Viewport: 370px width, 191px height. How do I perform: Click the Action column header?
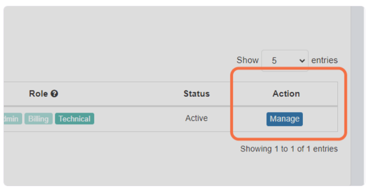pyautogui.click(x=286, y=94)
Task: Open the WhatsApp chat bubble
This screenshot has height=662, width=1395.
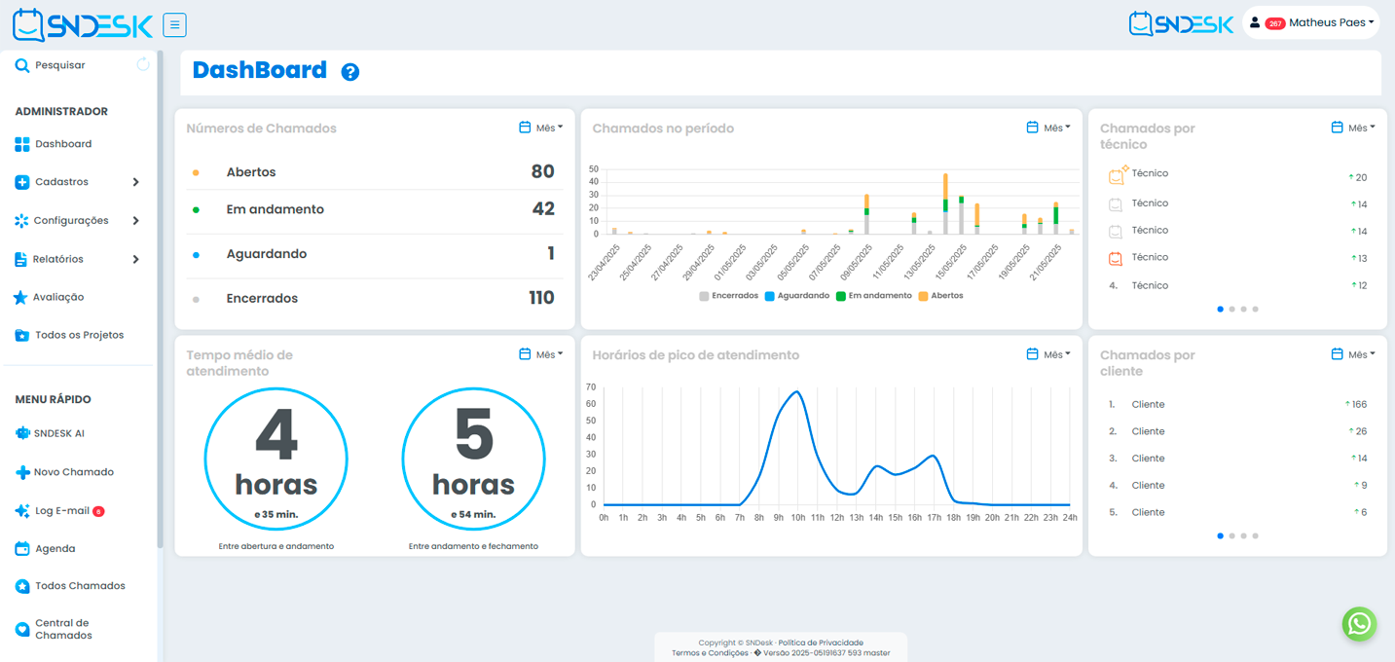Action: [1359, 624]
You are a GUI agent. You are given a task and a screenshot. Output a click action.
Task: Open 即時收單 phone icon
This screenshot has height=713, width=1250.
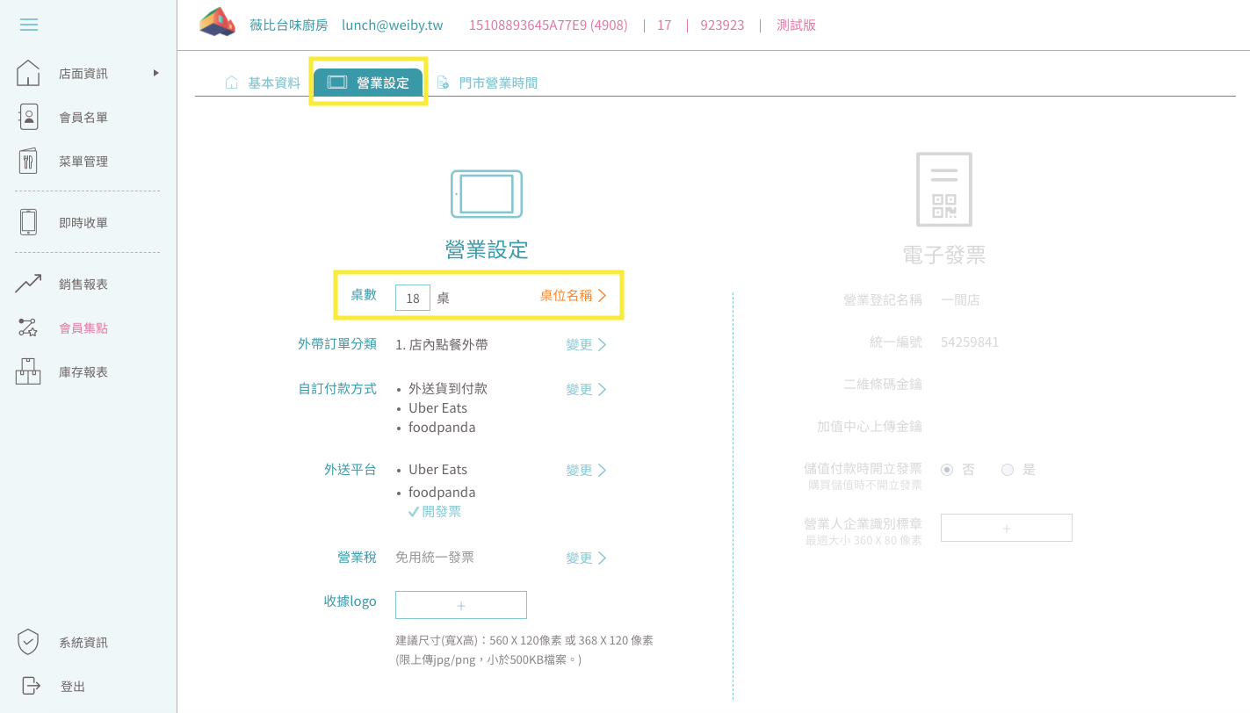tap(28, 223)
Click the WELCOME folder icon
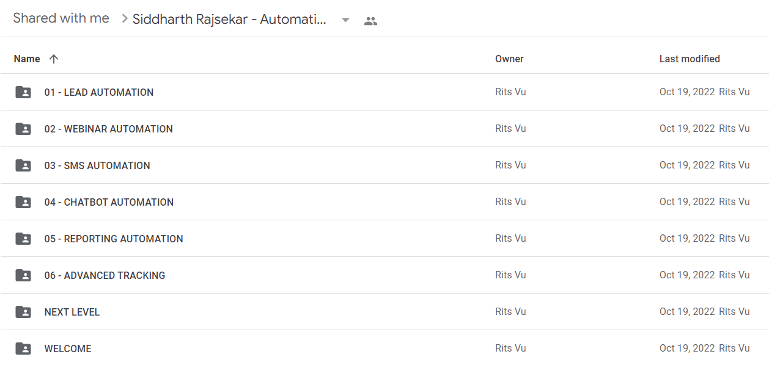Image resolution: width=769 pixels, height=365 pixels. click(23, 349)
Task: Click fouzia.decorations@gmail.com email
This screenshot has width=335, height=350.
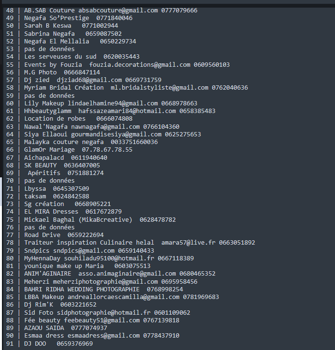Action: (139, 65)
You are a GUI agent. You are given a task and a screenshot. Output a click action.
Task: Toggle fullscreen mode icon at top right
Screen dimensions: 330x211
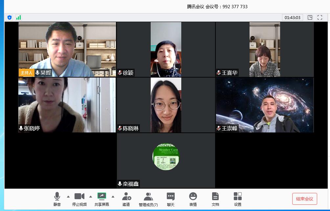pos(319,17)
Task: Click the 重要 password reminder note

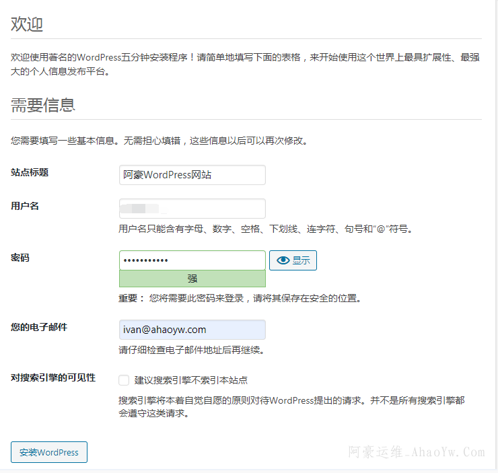Action: (240, 298)
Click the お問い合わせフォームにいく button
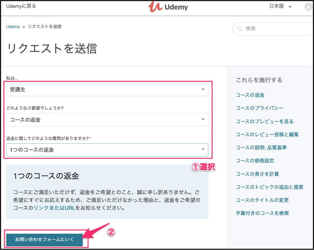The width and height of the screenshot is (314, 250). click(44, 240)
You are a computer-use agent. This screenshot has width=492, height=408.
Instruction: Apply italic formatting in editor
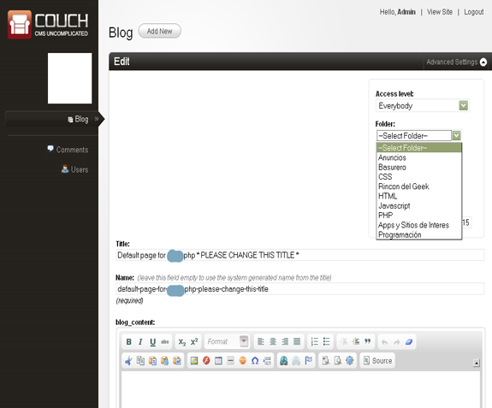pos(140,342)
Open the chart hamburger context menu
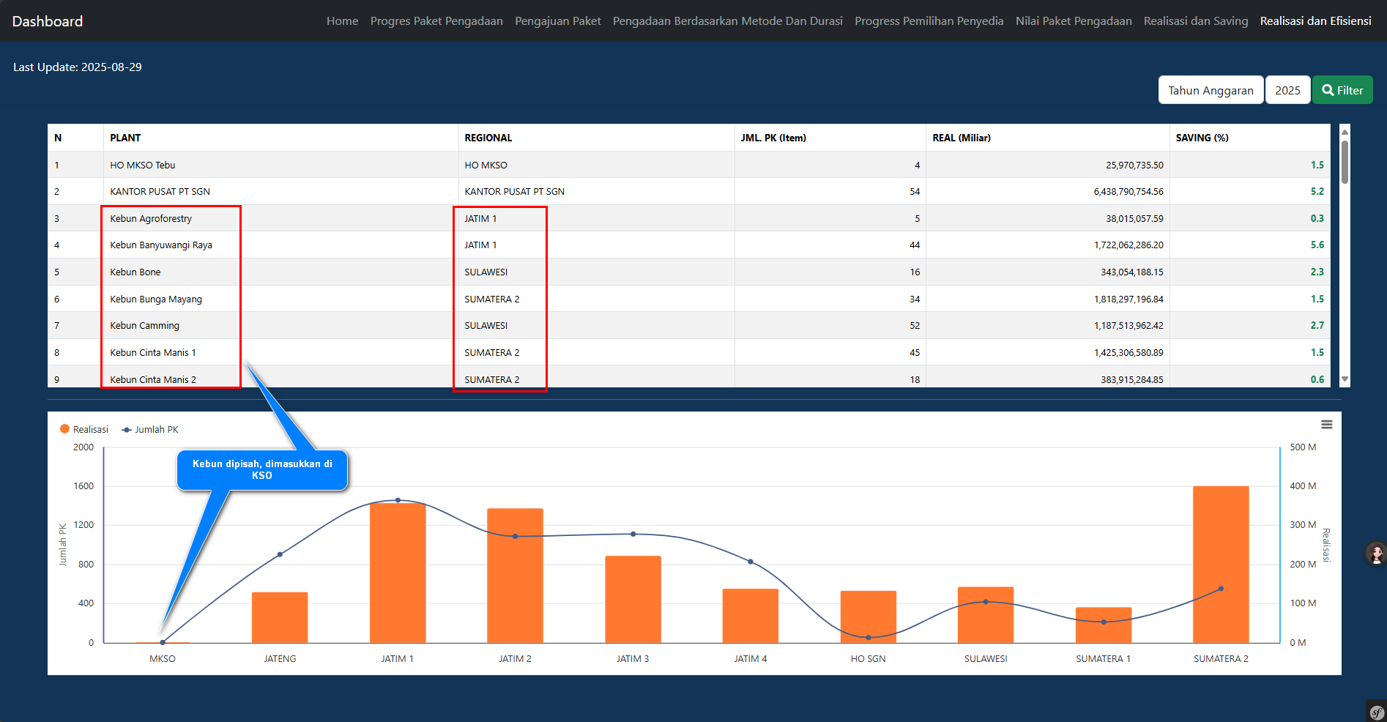The width and height of the screenshot is (1387, 722). pos(1326,425)
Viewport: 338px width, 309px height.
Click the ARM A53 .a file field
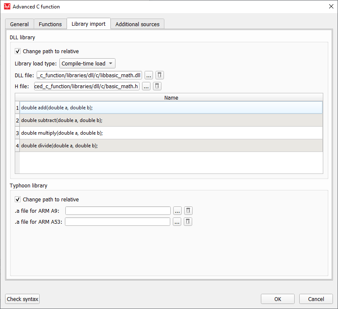pos(118,222)
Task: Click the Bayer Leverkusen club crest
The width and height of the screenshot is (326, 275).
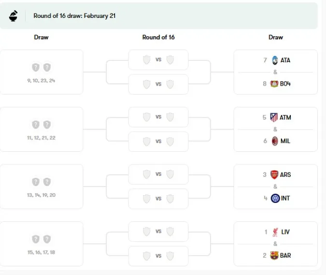Action: 275,84
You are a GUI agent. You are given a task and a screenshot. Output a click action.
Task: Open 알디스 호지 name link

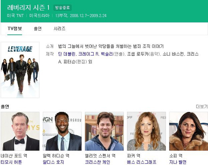point(53,162)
────────────────
▶ Directions for this task
I'd like the records above given again exactly, please, without the pictures.

▶ Answer box
Viewport: 370px width, 191px height. How do I perform: Click the Action column header?
pyautogui.click(x=286, y=94)
Task: Open the WhatsApp chat bubble
This screenshot has height=662, width=1395.
Action: [1359, 624]
You are a GUI agent. You are given a task and a screenshot. Output a click action.
Task: Open 即時收單 phone icon
This screenshot has height=713, width=1250.
tap(28, 223)
Click the WELCOME folder icon
Image resolution: width=769 pixels, height=365 pixels. click(23, 349)
Task: Click fouzia.decorations@gmail.com email
This screenshot has width=335, height=350.
Action: (139, 65)
You are a GUI agent. You are given a task and a screenshot. Output a click action.
Task: Toggle fullscreen mode icon at top right
Screen dimensions: 330x211
pos(319,17)
Task: Click the 重要 password reminder note

Action: (240, 298)
Click the お問い合わせフォームにいく button
The width and height of the screenshot is (314, 250). click(44, 240)
You are a computer-use agent. This screenshot has width=492, height=408.
Instruction: Apply italic formatting in editor
pos(140,342)
Open the chart hamburger context menu
The width and height of the screenshot is (1387, 722). pos(1326,425)
Viewport: 338px width, 309px height.
Click the ARM A53 .a file field
pos(118,222)
Task: Click the Bayer Leverkusen club crest
The width and height of the screenshot is (326, 275).
Action: 275,84
You are a GUI agent. You are given a task and a screenshot. Output a click action.
Task: Open 알디스 호지 name link

point(53,162)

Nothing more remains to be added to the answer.